En las dos últimas semanas, las autoridades iraníes han procedido a la detención de unos setenta cristianos. Se me dirá que semejante acción no constituye una novedad y que, dentro del drama que significa la persecución generalizada que sufren los cristianos de cualquier confesión en las naciones islámicas, el episodio no tiene especial relevancia. Craso error.
La acción llevada a cabo por el Gobierno de Ahmadineyah indica que las autoridades islámicas sí que distinguen entre unos cristianos y otros y que además son conscientes de que sus ovejas, por denominarlas de alguna manera, no son impermeables al mensaje del Evangelio. En términos generales, las distintas confesiones cristianas no significan una amenaza para el monopolio islámico. La iglesia católica se conforma –y no es poco– con que le garanticen una situación en la que no quemen sus parroquias ni detengan a sus fieles. Para conseguirlo, ha aceptado en la mayoría de los casos no predicar un mensaje religioso a los musulmanes y limitar sus actividades al terreno asistencial. Eso si no se dedica a cantar las loas de Mahoma para conseguir que no asesinen a alguna monja o golpeen a un sacerdote. La obra social que realiza suele ser encomiable, pero, en términos religiosos, su peso para los musulmanes es similar al de una ONG. Las iglesias orientales – armenios, caldeos, coptos, ortodoxos... – procuran moverse en los estrechos límites que les marcaron hace siglos los gobernantes musulmanes a la espera de que no les pongan bombas como recientemente ha pasado en Irak o Egipto.
La única excepción a esa política de mera supervivencia la plantean las iglesias evangélicas. Éstas no sólo se dedican a proclamar el Evangelio a sus conciudadanos musulmanes sino que además lo están haciendo con eficacia desde hace décadas. A semejante tarea –que implica, literalmente, arriesgar la libertad e incluso la vida– contribuye el hecho de que su mensaje sea sencillo, de que no necesiten iglesias para reunirse, de que sus cultos se centran únicamente en la oración y el estudio de la Biblia y a que pueden reunirse clandestinamente por regla general en domicilios particulares.

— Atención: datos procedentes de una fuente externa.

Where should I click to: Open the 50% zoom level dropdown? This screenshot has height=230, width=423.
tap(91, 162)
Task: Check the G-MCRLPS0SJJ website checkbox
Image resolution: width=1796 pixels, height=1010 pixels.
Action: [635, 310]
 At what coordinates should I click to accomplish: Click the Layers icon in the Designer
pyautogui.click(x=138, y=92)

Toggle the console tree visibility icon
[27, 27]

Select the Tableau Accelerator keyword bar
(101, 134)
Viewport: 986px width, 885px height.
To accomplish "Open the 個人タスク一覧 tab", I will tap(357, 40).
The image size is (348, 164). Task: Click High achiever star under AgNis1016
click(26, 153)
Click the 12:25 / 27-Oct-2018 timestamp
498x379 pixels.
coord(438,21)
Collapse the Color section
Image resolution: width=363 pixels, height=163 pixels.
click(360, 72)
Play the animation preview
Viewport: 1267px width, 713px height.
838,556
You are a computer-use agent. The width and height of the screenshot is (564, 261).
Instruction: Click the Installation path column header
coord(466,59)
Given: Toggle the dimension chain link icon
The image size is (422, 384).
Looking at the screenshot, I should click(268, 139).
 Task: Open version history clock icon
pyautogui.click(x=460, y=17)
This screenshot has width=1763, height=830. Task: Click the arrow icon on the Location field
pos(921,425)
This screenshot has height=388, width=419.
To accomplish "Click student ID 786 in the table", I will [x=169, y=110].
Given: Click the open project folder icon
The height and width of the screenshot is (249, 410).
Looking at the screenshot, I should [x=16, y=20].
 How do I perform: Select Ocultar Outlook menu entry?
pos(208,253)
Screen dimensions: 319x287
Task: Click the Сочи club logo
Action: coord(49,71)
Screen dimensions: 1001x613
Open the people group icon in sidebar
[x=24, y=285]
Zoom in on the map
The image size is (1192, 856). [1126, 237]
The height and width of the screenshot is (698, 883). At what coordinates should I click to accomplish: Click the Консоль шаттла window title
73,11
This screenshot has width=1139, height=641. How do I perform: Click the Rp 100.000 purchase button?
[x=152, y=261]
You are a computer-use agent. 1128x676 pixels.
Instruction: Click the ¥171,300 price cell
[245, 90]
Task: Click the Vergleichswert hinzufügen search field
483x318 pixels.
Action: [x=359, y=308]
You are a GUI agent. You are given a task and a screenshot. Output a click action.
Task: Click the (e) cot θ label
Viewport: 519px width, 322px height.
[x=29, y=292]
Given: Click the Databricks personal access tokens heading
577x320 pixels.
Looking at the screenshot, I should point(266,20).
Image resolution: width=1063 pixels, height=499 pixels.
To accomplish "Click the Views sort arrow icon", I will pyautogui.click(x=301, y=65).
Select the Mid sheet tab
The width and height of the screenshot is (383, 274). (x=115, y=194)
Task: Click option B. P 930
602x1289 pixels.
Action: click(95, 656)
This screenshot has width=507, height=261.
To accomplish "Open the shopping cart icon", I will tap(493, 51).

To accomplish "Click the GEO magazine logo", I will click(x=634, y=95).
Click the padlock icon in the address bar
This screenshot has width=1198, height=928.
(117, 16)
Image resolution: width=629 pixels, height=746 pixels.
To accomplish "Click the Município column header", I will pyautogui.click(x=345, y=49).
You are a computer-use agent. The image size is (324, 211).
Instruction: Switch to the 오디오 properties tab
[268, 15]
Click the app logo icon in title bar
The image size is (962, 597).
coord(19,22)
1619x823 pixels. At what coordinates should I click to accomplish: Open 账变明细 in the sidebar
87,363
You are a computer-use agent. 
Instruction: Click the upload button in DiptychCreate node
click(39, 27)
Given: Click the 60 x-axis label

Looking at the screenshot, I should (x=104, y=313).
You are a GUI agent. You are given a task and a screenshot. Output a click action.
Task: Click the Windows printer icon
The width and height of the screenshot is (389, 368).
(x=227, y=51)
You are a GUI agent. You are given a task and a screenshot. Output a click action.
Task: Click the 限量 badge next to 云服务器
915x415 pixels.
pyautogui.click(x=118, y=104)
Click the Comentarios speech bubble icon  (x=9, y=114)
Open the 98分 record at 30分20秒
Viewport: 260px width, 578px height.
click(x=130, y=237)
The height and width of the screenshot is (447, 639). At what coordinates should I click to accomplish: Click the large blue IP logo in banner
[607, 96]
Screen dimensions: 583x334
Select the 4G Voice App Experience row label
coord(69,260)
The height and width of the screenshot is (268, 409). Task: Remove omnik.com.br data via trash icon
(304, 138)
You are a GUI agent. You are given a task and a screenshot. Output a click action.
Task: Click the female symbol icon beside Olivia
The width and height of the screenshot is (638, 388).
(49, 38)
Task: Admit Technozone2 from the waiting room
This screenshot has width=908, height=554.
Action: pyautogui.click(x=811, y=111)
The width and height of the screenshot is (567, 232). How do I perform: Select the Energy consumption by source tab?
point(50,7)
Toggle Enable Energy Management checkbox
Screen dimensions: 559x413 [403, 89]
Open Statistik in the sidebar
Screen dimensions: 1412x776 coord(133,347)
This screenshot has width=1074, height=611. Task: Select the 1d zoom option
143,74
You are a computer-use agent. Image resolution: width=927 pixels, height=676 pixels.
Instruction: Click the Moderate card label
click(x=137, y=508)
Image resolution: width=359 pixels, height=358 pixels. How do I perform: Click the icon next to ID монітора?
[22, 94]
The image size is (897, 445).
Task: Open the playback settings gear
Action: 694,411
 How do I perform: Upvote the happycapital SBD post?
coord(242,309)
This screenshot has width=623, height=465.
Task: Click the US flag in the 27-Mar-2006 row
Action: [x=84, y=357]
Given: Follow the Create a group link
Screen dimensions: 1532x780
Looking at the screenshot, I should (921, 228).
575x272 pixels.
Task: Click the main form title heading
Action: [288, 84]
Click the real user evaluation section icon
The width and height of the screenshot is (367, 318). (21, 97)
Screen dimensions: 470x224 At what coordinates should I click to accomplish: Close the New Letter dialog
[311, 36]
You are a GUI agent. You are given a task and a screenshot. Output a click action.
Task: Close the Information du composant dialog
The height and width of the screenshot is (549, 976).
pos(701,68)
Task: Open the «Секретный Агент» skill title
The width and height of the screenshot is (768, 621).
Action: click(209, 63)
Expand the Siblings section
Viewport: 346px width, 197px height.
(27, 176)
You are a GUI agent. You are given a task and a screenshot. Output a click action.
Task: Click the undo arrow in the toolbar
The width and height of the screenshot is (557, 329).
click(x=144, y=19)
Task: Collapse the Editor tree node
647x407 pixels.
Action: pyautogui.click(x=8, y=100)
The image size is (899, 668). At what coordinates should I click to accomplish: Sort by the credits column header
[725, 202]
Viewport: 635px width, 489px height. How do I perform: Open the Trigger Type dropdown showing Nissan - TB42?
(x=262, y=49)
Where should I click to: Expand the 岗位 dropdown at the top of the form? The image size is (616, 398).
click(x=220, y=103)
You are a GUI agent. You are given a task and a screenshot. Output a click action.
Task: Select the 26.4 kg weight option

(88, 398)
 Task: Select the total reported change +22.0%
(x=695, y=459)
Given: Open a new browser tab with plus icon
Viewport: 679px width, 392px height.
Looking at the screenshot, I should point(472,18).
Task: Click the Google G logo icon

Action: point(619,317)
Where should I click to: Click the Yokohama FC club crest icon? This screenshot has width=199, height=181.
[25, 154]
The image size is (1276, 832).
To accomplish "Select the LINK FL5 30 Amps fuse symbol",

El crecimiento de los evangélicos en el mundo islámico constituye uno de los grandes fenómenos espirituales de nuestros tiempos y los dirigentes musulmanes no lo han perdido de vista aunque buena parte de la prensa occidental no se haya enterado. En el caso concreto de Irán, ha sido nada más y nada menos que el ayatollah Alí Jamenei, verdadero guardián de las esencias de la revolución islámica, el que hace unos días indicó el peligro que significaban los cristianos que se reunían en las casas y que están logrando que no pocos iraníes abandonen la fe de Mahoma para abrazar el cristianismo.
Semejante circunstancia resulta no poco inquietante porque demuestra, primero, que en un debate real el cristianismo se impone a las consignas islámicas en no pocos casos y, segundo, que esa circunstancia tiene lugar incluso cuando el que decide seguir a Jesús se juega, literalmente, la vida. La detención de esos setenta cristianos no es un aviso a navegantes sino parte de una campaña contra un enemigo al que se ve formidable. Desde luego es para mover a reflexión que, junto al poderío militar de Estados Unidos o la perseverancia nacional de Israel, el régimen de los ayatollahs crea que existe una amenaza formidable, la que constituyen los evangélicos que se reúnen en domicilios particulares. Sin embargo, no debería extrañarnos. El mismo imperio romano sabía también en el s. I lo peligrosos que podían resultar los cristianos que se congregaban en las casas.